Frack sand boom vexing Minnesota and Wisconsin

"Gravel Pit," 1934, by Elof Wedin (via Smithsonian American Art Museum).

We’ve noted in the past that the Upper Midwest is a prime source for silica sand, a key ingredient in natural gas fracking operations. The region’s sand is prized by the industry for its ability to flow smoothly yet maintain its structure to break apart rocks.

But just as local and state governments across the U.S. are scrambling to keep up with the fracking boom, Minnesota and Wisconsin are having to deal with a proliferation of sand mining operations.

Earlier this month, the Wisconsin Center for Investigative Journalism reported the state has at least 16 active silica mining and processing facilities, with an additional 25 proposed (there’s a detailed list on their website). The operations have spawned complaints from nearby residents about dust pollution and other impacts, but so far state regulators have not recommended further oversight.

That may change, according to the Eau Claire Leader-Telegram, as state Sen. Kathleen Vinhout pushes for more state oversight of the industry. Vinhout says the state’s nonmetallic mining laws are “woefully inadequate” and were intended only for small gravel and sand operations, not the new silica operations which can span 100 acres or more.

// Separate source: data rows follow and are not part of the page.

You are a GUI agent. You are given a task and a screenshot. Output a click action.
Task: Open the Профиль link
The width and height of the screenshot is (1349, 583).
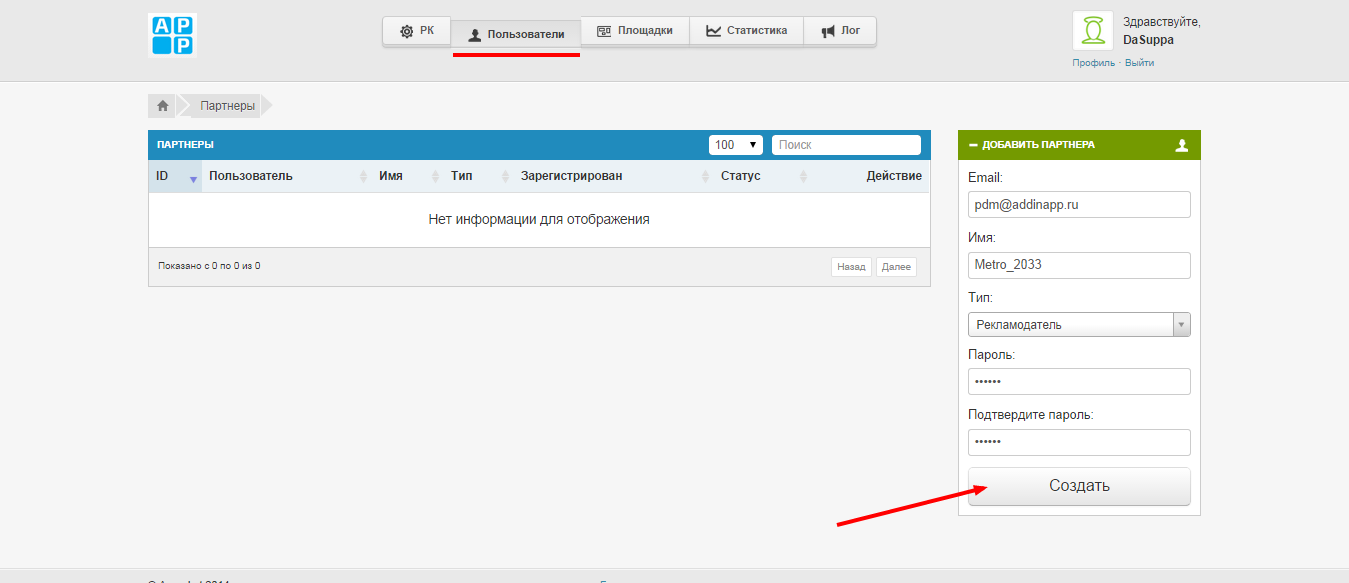click(x=1093, y=63)

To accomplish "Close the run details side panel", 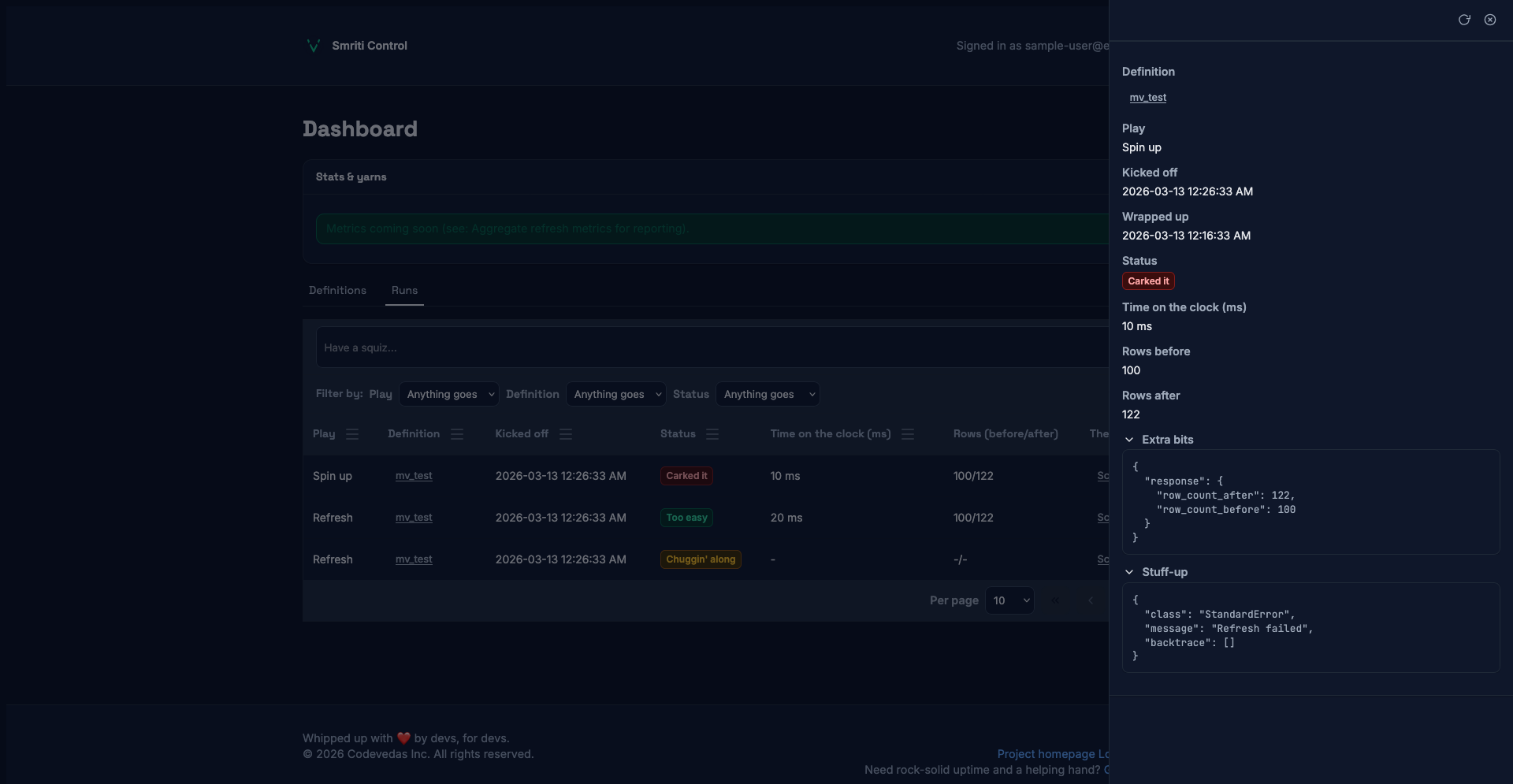I will (1489, 20).
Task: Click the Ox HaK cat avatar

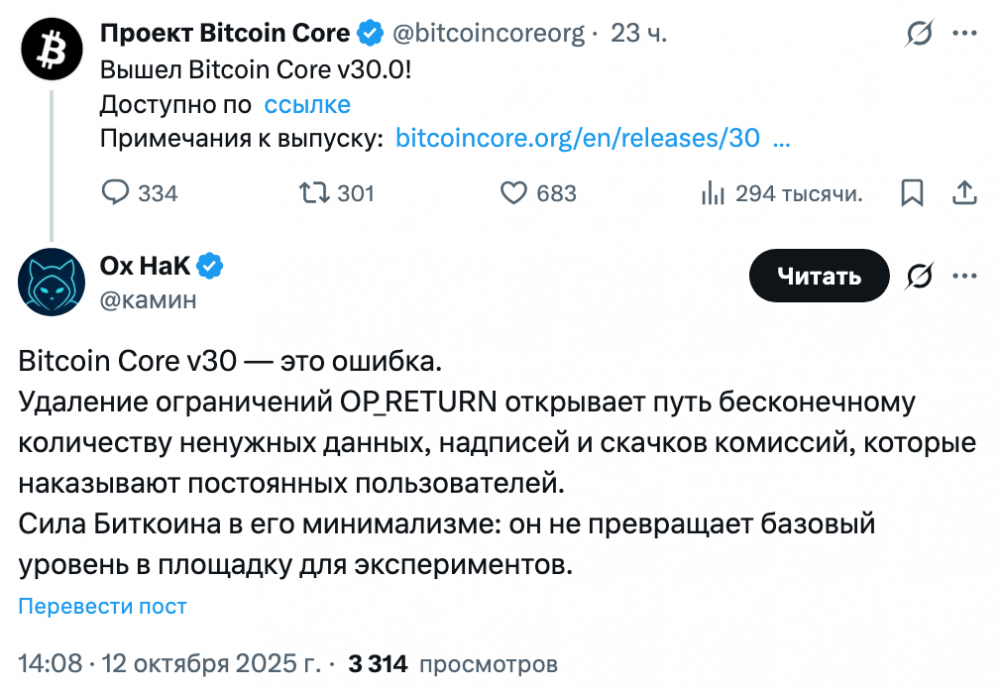Action: [51, 282]
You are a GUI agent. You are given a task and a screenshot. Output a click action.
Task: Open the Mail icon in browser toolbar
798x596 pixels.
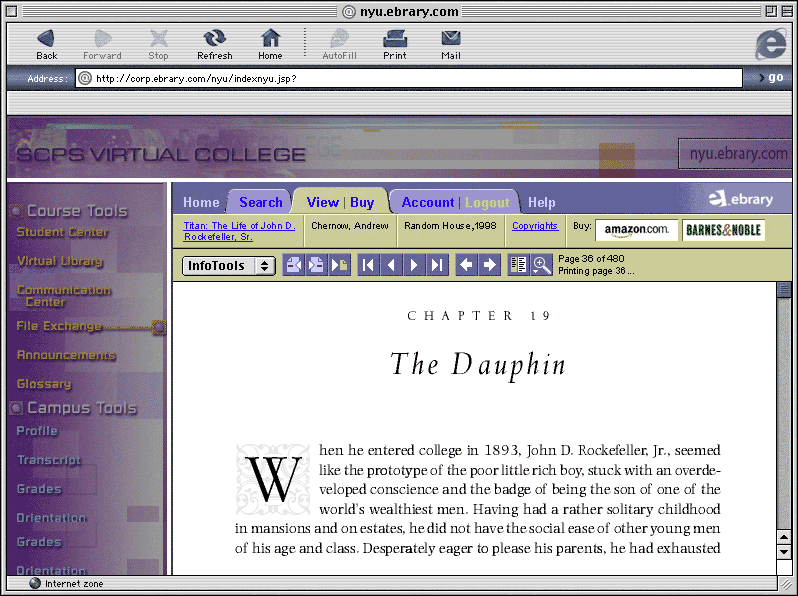pyautogui.click(x=451, y=44)
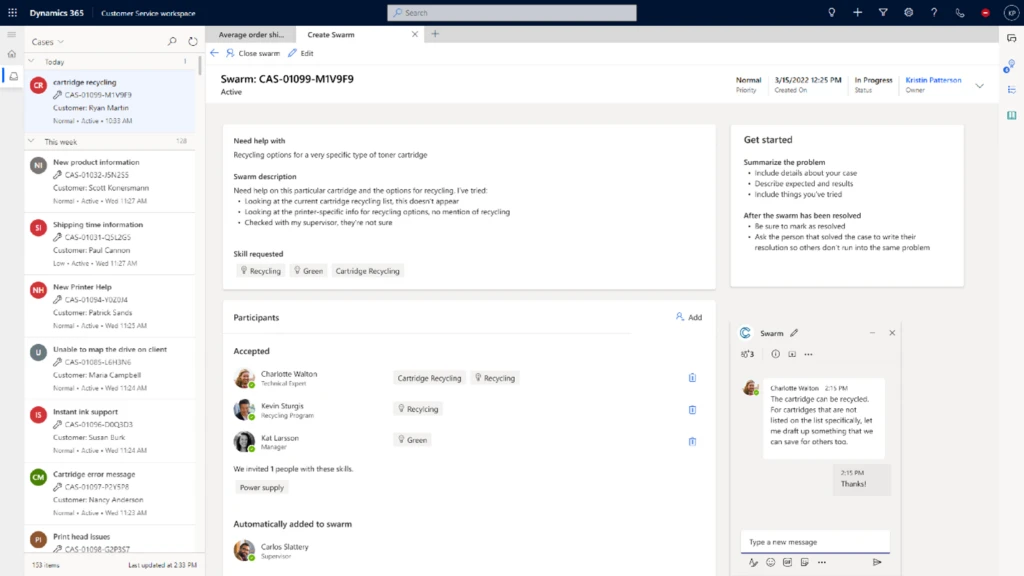Remove Kevin Sturgis from accepted participants
The height and width of the screenshot is (576, 1024).
tap(691, 409)
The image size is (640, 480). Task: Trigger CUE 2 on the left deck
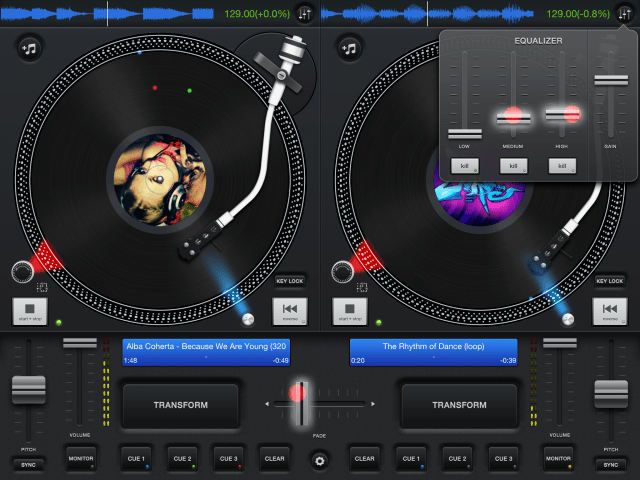point(181,459)
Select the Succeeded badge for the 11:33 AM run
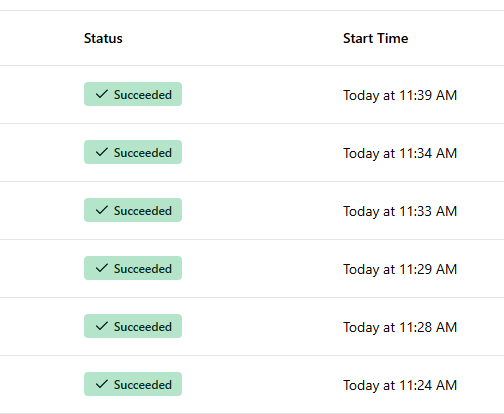 click(133, 210)
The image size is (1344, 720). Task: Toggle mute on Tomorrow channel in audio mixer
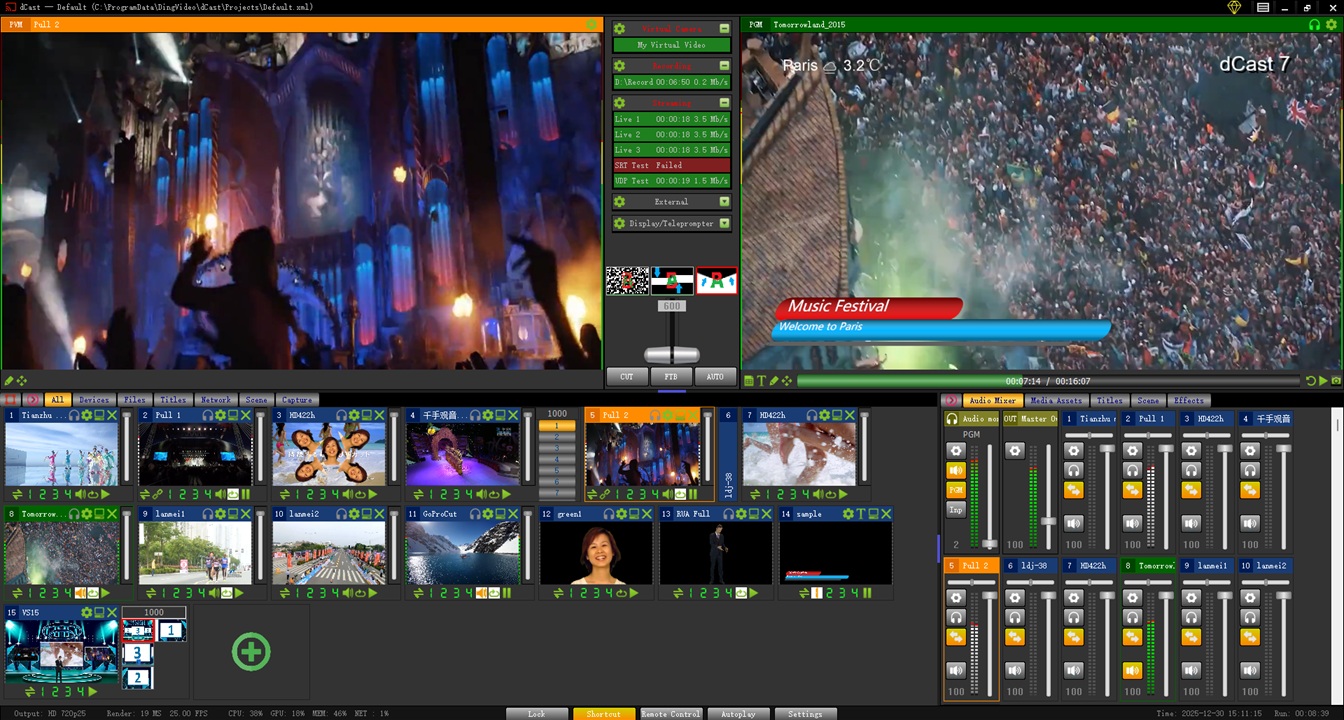tap(1132, 670)
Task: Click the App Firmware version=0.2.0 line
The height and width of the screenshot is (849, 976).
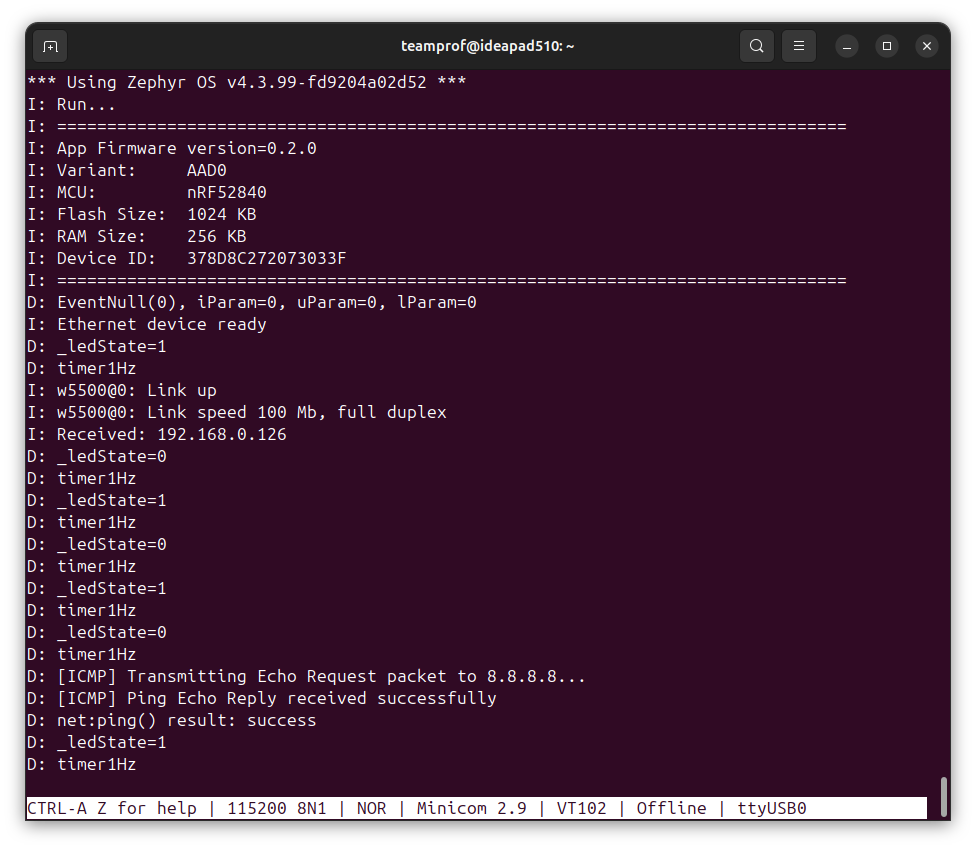Action: click(172, 148)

“The development of mines has happened so quickly that the state hasn’t been able to keep up with its oversight,” Vinehout told the Leader-Telegram.

Meanwhile, in southeast Minnesota, Wabasha County has imposed a moratorium on new mining operations so local officials can assess impact on roads and area residents. A similar ban is under consideration in neighboring Goodhue County (yes, that Goodhue County), amid community opposition to a proposed 155 acre mine near the city of Red Wing.

With prices – and demand – for frack sand soaring, these tensions are only likely to increase.